> Source records:
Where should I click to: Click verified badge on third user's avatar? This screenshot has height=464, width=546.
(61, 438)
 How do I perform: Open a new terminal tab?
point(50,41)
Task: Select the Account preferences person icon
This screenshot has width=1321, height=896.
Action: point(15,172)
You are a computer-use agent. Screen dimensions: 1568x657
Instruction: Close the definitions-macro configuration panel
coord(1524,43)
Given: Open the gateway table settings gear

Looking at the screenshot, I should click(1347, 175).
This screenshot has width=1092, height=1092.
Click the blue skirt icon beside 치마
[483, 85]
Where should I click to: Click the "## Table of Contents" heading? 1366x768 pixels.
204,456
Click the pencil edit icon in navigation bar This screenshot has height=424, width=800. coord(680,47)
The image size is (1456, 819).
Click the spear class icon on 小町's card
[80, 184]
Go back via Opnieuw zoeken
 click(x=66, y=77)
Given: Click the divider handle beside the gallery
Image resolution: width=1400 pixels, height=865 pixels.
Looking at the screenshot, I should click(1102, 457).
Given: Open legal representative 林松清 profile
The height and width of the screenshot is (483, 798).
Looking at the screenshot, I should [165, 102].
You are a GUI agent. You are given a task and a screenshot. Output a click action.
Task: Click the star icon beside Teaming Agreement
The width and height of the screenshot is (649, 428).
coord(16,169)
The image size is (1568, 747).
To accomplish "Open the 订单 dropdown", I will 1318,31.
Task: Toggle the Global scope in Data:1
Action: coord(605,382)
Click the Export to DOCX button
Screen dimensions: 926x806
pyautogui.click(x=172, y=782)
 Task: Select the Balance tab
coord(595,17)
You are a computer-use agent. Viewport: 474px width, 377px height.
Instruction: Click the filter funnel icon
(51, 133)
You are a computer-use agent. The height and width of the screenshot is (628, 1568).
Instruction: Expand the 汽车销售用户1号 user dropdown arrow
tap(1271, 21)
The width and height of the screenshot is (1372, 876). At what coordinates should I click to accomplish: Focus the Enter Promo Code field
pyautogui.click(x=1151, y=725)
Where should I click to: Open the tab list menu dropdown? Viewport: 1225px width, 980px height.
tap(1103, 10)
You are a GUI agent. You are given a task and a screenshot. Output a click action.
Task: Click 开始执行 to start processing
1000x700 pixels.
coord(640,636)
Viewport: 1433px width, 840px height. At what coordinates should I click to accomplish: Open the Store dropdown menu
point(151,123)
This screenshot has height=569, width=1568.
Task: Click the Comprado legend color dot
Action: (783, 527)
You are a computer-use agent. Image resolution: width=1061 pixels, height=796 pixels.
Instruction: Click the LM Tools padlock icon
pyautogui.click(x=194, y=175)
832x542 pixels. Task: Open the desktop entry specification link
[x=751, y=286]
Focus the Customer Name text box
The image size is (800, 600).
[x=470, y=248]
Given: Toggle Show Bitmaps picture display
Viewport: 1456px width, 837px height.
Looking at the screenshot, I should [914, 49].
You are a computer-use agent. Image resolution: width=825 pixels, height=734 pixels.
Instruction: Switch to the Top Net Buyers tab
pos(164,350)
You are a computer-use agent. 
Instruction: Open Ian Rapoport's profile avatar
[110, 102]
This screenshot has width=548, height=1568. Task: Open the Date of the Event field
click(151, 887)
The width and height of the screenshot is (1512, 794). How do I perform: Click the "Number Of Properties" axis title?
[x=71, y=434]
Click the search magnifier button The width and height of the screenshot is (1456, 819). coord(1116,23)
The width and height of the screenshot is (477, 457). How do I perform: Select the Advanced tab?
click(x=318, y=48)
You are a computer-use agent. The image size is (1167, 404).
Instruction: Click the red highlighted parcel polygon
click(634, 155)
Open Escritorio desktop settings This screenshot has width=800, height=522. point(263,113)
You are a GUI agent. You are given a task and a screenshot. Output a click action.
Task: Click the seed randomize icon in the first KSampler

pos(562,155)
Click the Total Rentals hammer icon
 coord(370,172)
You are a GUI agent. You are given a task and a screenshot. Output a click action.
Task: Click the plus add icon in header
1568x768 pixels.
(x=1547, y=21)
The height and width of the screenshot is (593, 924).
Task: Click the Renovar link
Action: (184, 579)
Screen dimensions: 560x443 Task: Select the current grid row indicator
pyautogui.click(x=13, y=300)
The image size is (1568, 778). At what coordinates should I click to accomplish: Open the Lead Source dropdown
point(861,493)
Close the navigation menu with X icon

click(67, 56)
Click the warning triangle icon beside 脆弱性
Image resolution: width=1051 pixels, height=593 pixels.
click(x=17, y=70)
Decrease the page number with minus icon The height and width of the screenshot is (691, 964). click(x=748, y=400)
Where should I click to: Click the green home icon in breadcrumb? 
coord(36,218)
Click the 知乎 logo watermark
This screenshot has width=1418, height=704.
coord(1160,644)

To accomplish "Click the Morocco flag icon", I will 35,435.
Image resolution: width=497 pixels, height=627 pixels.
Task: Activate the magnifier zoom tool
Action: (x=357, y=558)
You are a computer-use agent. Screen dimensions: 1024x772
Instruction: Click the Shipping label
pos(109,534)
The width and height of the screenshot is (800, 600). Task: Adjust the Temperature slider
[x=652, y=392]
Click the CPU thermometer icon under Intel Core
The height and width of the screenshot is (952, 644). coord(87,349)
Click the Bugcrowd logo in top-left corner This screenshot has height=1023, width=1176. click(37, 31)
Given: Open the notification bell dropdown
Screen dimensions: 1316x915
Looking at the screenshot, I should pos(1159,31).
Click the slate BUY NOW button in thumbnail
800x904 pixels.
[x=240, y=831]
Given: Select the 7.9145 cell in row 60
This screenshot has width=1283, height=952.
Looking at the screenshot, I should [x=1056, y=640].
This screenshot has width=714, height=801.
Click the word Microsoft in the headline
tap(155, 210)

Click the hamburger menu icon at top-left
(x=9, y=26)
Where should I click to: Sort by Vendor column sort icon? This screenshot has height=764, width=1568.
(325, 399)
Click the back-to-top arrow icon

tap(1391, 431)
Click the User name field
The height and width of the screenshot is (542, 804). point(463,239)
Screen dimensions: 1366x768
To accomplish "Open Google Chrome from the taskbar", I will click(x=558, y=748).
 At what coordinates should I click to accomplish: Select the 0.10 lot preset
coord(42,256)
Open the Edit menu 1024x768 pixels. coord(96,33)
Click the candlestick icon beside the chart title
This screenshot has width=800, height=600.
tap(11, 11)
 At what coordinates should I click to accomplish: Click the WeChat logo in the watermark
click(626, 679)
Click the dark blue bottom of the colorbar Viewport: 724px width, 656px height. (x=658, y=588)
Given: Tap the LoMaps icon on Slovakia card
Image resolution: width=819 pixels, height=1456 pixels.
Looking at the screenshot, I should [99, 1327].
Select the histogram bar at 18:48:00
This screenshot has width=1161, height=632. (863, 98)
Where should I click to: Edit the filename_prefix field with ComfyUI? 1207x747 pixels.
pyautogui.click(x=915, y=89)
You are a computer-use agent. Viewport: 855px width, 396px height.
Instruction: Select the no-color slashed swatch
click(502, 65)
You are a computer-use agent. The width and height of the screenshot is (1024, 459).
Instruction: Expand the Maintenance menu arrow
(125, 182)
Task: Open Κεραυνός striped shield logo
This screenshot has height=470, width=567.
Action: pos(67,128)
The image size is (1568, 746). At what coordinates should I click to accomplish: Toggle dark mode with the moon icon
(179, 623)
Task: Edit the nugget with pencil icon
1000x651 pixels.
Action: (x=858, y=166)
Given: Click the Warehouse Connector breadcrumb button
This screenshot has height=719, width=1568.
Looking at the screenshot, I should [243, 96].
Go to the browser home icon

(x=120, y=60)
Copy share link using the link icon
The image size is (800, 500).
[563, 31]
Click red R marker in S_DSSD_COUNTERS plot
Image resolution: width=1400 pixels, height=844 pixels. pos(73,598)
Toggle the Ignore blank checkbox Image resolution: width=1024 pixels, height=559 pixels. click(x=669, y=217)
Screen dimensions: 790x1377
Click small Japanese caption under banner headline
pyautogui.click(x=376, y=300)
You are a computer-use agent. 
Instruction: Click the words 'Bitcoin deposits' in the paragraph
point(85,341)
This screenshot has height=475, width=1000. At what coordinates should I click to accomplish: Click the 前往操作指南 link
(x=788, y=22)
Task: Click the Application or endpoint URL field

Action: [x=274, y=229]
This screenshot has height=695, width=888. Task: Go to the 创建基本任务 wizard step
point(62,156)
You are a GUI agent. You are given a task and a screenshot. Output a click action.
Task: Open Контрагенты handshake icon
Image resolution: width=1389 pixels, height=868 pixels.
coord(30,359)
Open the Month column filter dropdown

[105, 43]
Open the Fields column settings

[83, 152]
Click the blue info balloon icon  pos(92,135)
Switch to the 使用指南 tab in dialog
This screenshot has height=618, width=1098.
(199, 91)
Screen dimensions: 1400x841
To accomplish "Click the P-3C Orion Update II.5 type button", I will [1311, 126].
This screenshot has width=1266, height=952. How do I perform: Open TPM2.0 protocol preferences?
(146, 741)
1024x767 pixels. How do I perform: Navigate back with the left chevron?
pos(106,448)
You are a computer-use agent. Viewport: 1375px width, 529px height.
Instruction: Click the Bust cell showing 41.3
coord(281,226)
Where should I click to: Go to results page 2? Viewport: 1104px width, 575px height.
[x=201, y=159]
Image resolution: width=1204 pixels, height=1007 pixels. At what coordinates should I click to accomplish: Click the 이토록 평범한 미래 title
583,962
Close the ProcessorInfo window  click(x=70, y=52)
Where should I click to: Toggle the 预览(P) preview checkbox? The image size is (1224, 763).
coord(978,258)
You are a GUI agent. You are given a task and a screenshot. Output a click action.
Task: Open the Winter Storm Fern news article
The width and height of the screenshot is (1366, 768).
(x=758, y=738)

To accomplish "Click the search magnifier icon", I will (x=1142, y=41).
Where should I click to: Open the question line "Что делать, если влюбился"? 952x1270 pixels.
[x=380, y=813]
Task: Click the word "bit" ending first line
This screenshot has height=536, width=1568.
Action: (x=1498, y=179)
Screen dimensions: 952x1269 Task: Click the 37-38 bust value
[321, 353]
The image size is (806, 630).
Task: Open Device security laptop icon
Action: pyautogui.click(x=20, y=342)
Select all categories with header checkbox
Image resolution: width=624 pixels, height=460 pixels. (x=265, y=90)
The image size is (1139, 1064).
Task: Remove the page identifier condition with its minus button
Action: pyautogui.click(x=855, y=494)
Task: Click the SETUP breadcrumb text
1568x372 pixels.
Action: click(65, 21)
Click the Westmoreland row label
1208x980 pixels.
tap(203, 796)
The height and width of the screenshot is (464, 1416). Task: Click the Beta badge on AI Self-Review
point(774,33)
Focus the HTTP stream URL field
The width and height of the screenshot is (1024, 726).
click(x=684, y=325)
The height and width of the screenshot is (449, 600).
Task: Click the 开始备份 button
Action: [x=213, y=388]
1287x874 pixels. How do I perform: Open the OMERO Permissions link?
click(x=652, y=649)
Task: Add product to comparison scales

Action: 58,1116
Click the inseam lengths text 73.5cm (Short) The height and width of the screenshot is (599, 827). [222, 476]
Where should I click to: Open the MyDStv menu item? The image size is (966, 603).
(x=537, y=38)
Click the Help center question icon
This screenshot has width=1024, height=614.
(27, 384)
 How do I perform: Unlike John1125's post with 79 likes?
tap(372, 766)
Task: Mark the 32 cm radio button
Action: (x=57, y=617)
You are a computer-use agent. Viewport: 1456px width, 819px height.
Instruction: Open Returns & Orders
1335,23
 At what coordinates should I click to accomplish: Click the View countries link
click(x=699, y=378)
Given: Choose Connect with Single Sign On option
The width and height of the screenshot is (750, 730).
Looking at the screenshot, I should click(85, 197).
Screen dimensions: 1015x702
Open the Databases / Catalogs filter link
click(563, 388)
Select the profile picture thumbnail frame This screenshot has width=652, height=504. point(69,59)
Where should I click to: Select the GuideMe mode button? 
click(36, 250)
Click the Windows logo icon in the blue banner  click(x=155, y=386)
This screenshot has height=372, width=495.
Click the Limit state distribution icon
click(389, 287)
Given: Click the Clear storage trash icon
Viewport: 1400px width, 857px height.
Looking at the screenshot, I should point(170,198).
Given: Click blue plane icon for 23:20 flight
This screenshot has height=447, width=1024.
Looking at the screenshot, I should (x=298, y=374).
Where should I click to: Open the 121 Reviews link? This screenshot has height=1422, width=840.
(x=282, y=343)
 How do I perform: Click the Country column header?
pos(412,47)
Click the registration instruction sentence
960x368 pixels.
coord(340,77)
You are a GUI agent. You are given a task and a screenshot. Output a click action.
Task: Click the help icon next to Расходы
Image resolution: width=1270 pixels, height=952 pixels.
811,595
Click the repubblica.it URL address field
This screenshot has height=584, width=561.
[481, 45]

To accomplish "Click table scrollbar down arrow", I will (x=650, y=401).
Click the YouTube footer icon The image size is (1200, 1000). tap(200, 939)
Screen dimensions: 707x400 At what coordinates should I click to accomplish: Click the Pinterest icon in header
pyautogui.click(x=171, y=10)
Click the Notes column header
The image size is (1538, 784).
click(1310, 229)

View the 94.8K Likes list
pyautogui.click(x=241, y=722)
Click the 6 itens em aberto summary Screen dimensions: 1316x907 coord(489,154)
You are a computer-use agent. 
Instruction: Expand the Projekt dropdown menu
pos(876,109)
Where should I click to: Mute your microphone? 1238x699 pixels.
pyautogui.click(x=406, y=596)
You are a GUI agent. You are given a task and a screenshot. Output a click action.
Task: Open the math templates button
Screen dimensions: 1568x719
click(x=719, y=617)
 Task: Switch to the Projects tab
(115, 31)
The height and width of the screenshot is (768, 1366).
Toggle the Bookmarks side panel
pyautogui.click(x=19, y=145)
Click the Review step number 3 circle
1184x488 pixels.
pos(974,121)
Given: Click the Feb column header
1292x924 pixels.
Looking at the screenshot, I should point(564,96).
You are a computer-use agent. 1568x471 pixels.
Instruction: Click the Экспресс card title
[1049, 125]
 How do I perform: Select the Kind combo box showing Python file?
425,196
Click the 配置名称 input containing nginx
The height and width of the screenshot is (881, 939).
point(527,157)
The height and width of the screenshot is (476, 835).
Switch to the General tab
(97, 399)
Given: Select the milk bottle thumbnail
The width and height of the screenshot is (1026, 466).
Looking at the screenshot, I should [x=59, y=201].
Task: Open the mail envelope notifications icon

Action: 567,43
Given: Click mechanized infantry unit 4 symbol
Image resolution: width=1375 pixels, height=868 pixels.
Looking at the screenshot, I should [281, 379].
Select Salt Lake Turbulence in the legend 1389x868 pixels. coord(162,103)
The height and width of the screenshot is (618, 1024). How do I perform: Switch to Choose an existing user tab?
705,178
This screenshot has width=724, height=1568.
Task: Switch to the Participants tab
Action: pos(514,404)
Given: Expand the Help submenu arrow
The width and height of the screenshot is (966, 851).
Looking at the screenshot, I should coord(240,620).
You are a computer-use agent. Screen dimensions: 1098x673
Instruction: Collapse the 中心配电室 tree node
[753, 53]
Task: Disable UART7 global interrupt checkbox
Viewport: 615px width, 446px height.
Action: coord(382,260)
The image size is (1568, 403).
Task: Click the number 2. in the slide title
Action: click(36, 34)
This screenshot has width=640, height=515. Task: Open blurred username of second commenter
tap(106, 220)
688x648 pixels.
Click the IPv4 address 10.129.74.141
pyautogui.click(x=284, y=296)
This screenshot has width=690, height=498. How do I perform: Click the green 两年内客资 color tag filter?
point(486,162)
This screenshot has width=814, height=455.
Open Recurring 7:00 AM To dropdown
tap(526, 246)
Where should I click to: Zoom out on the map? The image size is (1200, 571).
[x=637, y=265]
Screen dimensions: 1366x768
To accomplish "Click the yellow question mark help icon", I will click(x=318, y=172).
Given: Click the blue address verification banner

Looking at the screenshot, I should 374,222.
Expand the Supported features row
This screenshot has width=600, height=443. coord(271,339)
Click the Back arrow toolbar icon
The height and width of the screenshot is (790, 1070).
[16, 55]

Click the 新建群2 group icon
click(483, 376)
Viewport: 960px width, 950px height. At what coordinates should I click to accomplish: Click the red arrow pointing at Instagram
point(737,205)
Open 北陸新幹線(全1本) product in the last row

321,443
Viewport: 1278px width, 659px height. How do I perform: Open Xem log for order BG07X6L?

> What needs to be done:
Once every line of the listing that contains "text" has been counted, give the total and nothing else.

> Written answer:
3